So….I'm trying to finish out this hectic term and not just fall to pieces. I'm so close!! Just one more 8am final in the morning, then a photo final critique for fellow students(I already went last week). I was feeling pretty damn exultant after my group presentation this morning but after my waiter at lunch just walked away when I was mid-sentence I felt deflated. I just feel unseen today. I'm fighting the urge to run screaming from this building and drink my cares away.
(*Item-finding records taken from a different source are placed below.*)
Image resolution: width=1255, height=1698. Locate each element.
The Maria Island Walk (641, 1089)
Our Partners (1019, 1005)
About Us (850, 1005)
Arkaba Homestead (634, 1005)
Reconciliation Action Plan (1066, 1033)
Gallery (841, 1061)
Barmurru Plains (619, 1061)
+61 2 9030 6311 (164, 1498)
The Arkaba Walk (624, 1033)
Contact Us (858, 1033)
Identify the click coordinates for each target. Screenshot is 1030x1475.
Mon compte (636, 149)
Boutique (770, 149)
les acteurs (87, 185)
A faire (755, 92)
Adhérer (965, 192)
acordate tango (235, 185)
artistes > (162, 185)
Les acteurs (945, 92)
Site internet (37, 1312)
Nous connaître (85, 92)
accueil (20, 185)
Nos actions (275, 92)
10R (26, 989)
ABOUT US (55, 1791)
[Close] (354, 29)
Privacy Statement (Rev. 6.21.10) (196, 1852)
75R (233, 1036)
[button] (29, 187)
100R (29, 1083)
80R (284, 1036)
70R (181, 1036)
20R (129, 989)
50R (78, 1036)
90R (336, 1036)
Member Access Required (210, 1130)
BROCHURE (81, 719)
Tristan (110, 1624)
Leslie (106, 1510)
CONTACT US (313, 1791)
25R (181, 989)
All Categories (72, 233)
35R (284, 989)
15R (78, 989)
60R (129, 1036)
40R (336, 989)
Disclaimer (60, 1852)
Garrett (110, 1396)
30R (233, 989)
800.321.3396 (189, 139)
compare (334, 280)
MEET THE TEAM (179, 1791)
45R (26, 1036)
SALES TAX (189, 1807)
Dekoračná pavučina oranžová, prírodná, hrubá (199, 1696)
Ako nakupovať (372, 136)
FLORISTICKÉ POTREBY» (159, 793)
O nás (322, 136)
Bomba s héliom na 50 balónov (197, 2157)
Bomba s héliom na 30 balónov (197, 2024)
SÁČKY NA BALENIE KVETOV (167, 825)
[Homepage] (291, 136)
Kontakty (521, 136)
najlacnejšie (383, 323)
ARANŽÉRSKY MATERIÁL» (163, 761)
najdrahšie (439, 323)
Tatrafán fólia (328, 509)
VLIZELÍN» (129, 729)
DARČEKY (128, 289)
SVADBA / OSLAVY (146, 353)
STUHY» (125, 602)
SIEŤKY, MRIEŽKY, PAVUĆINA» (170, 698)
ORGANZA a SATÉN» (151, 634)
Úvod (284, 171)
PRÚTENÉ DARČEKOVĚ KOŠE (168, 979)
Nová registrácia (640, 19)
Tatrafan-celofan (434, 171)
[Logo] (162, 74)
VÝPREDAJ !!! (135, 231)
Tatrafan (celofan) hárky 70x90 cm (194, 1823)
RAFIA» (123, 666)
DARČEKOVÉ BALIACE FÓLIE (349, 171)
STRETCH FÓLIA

There's no reason for me to hate myself this much right now. I just achieved an amazing accomplishment yesterday. I ran my first 5k ever! I've been training for half a year(more seriously over the past 4 months). I've lost weight, and I've watched my eating. I've been exercising and jogging. I've improved my mile time a lot. I'm just tired. I'm burnt out. I ran through an intersection and nicked a truck last Sunday, then Friday night I blew through an intersection and I know a traffic ticket is on it's way. I totally had a break down when my husband walked in because I feel so guilty for costing money on repairs and traffic tickets for my stupid mistakes. At the same time, I was driving, I was looking straight ahead and didn't even see what was before me. It's a little terrifying. I could have hurt someone. I could have hurt my husband because he was with me last Sunday. I'm just a wreck, but I'm not. No one can see how destroyed I am on the inside because I keep a good facade. All my friends can say is that I've seemed different over the past couple weeks. My friend whose mother passed away decided to take out her anger on me in the past week. She apologized Saturday, and I'm glad she recognized how much of a bitch she was being to me(unprovoked). But words hurt, and I still feel a little edgy around her. Okay.
Taking a deep breath and going to study some more.